= INFORMATION SUPPLIED =
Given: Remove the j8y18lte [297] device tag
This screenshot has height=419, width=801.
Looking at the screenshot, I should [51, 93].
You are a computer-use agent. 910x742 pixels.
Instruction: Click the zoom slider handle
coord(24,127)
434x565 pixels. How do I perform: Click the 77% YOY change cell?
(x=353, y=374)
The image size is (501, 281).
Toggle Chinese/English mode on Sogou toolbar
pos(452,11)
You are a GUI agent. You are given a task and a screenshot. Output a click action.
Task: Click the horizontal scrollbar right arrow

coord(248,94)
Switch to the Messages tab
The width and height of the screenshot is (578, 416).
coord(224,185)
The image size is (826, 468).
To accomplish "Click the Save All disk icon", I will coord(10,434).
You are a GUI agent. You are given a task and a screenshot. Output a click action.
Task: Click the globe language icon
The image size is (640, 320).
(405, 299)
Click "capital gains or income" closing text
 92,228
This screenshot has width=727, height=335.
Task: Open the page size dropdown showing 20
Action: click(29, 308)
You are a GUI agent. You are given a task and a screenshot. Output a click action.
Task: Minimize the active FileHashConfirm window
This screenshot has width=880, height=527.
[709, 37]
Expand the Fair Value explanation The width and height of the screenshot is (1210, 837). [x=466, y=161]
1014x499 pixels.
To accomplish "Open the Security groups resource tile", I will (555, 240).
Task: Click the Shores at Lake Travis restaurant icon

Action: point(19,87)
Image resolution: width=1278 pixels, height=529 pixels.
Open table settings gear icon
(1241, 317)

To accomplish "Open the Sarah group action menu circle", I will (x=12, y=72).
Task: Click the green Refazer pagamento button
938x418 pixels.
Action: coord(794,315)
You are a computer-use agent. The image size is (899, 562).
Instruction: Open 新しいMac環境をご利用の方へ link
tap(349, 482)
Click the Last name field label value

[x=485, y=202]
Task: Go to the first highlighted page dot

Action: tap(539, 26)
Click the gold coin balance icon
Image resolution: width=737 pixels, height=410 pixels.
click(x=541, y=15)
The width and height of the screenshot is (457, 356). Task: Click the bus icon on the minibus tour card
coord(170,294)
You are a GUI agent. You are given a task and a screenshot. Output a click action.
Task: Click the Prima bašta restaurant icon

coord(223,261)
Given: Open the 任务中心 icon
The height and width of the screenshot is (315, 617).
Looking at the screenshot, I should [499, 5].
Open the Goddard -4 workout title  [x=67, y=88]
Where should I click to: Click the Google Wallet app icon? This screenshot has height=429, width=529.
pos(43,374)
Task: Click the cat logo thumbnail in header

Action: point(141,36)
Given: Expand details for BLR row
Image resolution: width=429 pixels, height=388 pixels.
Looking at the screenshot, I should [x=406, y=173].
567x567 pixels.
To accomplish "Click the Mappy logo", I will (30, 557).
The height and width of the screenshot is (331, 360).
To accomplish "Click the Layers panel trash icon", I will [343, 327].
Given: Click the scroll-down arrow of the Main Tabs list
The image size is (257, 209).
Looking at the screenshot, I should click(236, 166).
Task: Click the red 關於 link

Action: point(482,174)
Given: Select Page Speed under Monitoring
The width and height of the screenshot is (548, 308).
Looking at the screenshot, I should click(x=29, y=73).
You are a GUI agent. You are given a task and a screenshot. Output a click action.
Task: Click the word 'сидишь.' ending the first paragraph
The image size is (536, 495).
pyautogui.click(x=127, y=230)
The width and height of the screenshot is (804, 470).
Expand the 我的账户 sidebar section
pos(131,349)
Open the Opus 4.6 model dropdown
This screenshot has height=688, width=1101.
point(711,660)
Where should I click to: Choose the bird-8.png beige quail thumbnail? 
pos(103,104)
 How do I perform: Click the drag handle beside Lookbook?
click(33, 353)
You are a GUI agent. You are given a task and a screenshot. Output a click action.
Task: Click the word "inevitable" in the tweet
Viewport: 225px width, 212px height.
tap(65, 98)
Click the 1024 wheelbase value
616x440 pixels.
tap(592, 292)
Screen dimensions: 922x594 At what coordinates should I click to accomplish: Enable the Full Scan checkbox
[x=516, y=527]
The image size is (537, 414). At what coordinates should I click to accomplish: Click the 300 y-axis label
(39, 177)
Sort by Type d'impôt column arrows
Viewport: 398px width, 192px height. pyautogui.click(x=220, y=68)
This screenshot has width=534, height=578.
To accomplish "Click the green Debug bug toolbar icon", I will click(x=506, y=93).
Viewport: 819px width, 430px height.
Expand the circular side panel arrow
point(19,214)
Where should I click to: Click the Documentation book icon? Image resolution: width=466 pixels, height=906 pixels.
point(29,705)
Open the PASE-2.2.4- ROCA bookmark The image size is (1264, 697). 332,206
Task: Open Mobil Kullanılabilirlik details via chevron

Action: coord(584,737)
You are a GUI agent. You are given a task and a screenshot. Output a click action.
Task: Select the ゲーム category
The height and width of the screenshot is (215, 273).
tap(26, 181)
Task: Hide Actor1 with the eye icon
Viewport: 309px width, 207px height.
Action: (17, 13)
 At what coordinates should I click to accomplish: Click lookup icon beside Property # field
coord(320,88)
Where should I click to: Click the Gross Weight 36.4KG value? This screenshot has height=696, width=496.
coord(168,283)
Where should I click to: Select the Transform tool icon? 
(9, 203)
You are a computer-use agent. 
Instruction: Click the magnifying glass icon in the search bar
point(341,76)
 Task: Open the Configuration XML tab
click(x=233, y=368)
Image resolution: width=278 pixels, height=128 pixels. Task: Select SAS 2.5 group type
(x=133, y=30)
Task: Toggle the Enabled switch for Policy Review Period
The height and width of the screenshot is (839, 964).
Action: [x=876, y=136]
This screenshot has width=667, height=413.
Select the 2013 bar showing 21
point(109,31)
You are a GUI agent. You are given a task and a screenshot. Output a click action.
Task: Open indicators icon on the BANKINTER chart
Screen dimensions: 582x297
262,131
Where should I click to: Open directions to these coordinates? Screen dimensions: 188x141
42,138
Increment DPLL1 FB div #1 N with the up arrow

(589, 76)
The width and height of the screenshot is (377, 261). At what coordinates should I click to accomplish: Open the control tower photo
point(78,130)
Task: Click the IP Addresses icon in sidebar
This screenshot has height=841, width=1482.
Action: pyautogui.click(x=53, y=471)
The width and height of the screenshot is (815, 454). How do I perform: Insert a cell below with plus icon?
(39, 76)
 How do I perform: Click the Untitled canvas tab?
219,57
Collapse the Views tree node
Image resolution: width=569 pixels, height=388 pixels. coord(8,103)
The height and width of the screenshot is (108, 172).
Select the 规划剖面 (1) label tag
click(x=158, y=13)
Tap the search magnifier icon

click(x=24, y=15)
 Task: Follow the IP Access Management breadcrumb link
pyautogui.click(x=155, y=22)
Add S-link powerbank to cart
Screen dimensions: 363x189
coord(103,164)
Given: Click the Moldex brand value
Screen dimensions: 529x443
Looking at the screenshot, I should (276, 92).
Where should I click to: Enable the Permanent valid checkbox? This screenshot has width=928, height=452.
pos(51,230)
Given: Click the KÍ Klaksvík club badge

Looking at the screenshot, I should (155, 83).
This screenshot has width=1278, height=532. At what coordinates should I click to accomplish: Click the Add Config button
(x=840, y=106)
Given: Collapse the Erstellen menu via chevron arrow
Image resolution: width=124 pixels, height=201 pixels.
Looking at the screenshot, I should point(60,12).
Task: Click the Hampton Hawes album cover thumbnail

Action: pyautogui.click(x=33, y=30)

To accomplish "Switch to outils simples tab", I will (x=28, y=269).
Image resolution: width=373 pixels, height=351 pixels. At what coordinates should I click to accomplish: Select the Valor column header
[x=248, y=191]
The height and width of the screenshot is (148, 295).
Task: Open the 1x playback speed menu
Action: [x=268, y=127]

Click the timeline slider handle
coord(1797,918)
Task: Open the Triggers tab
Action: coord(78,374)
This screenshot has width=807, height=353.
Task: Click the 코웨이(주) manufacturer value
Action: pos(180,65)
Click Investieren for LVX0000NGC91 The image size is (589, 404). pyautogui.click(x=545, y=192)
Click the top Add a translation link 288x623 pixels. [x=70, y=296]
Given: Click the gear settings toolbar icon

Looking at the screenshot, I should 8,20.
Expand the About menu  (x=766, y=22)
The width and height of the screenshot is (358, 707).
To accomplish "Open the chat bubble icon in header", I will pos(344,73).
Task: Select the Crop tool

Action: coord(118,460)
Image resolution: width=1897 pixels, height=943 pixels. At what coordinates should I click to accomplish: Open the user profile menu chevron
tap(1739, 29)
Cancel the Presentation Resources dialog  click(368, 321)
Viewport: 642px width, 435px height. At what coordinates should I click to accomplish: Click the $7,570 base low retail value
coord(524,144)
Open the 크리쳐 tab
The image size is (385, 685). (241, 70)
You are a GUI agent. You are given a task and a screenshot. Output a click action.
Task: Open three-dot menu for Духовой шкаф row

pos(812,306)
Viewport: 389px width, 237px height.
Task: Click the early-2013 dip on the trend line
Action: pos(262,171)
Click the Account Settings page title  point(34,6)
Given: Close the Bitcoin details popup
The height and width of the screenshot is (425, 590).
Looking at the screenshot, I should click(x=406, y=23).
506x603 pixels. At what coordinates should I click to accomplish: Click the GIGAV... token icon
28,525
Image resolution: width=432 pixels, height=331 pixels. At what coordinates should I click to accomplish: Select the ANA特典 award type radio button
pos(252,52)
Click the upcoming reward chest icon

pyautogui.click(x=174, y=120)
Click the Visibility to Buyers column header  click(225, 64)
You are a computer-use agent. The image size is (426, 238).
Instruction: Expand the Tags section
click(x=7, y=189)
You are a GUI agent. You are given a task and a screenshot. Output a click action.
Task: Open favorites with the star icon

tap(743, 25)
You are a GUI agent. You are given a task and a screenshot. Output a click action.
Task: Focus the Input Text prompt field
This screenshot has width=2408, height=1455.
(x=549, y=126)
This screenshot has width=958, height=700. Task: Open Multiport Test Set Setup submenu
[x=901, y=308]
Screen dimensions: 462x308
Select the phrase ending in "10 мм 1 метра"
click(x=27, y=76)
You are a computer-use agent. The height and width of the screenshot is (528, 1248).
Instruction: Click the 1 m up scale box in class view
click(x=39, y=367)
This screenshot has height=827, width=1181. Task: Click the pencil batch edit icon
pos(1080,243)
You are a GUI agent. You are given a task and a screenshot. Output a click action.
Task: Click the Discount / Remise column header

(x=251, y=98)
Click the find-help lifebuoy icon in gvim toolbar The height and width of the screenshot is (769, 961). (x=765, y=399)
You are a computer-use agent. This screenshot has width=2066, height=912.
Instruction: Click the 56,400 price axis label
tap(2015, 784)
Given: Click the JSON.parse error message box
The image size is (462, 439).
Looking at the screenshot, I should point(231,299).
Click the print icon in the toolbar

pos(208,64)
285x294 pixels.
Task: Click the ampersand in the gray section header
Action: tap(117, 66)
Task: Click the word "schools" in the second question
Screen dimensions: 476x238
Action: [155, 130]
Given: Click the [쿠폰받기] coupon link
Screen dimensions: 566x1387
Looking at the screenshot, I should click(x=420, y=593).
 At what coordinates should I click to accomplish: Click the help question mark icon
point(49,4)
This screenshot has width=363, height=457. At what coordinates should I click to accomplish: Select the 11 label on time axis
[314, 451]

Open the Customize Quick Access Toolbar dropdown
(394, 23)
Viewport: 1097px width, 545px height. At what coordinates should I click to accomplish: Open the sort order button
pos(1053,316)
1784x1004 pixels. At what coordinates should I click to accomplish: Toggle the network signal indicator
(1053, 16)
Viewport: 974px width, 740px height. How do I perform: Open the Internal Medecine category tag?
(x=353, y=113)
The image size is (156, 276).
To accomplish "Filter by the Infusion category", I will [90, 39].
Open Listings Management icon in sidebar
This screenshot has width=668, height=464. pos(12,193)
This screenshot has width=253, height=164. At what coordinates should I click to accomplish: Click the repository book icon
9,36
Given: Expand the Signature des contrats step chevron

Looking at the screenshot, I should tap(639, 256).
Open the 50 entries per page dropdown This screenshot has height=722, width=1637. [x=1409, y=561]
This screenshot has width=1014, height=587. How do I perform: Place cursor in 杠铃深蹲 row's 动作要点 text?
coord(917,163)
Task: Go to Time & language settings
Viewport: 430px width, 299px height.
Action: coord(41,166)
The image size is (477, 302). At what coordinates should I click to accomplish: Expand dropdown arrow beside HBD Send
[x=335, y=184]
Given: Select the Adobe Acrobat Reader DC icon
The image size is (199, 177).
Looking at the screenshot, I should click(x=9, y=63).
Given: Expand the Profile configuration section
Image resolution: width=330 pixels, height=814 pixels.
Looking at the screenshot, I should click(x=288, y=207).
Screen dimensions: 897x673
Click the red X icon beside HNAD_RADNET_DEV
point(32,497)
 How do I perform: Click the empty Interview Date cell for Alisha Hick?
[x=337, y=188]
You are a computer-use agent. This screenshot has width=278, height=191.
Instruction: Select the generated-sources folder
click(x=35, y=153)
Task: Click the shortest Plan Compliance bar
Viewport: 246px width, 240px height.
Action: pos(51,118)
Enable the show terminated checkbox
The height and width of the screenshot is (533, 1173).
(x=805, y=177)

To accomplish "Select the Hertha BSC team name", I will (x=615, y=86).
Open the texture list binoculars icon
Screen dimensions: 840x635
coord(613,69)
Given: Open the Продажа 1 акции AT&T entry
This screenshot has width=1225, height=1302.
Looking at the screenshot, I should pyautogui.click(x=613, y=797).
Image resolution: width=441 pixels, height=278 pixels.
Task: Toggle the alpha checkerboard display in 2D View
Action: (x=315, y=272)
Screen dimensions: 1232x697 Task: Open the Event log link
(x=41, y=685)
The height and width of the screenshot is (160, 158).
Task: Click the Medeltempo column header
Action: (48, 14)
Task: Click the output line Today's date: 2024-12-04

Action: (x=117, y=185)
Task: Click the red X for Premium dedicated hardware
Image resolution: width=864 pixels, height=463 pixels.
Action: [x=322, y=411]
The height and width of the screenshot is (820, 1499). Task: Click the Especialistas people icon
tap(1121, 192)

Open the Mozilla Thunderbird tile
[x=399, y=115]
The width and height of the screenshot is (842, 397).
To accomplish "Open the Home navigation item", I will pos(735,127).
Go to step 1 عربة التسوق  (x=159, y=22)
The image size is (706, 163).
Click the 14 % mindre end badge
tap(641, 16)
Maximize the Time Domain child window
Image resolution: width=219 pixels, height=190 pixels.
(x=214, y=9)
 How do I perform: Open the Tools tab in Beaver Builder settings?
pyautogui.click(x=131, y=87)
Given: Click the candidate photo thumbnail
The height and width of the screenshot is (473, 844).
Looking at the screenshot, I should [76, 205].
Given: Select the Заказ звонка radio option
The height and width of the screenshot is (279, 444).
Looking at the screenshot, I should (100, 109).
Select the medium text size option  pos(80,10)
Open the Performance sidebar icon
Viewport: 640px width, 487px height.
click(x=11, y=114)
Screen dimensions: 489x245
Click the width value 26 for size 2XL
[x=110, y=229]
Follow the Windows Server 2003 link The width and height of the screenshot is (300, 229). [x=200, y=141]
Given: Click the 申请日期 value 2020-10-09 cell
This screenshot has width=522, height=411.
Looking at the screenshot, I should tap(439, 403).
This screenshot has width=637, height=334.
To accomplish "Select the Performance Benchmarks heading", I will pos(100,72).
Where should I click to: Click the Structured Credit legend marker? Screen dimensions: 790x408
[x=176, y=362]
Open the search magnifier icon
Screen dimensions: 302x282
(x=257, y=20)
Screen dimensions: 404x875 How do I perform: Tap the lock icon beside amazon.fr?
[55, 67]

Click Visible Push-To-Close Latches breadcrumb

= EXERCISE DESCRIPTION =
The expected answer is each line of the records above that includes the string "Close".

= EXERCISE ANSWER =
Given: Close the Bitcoin details popup
Click Visible Push-To-Close Latches breadcrumb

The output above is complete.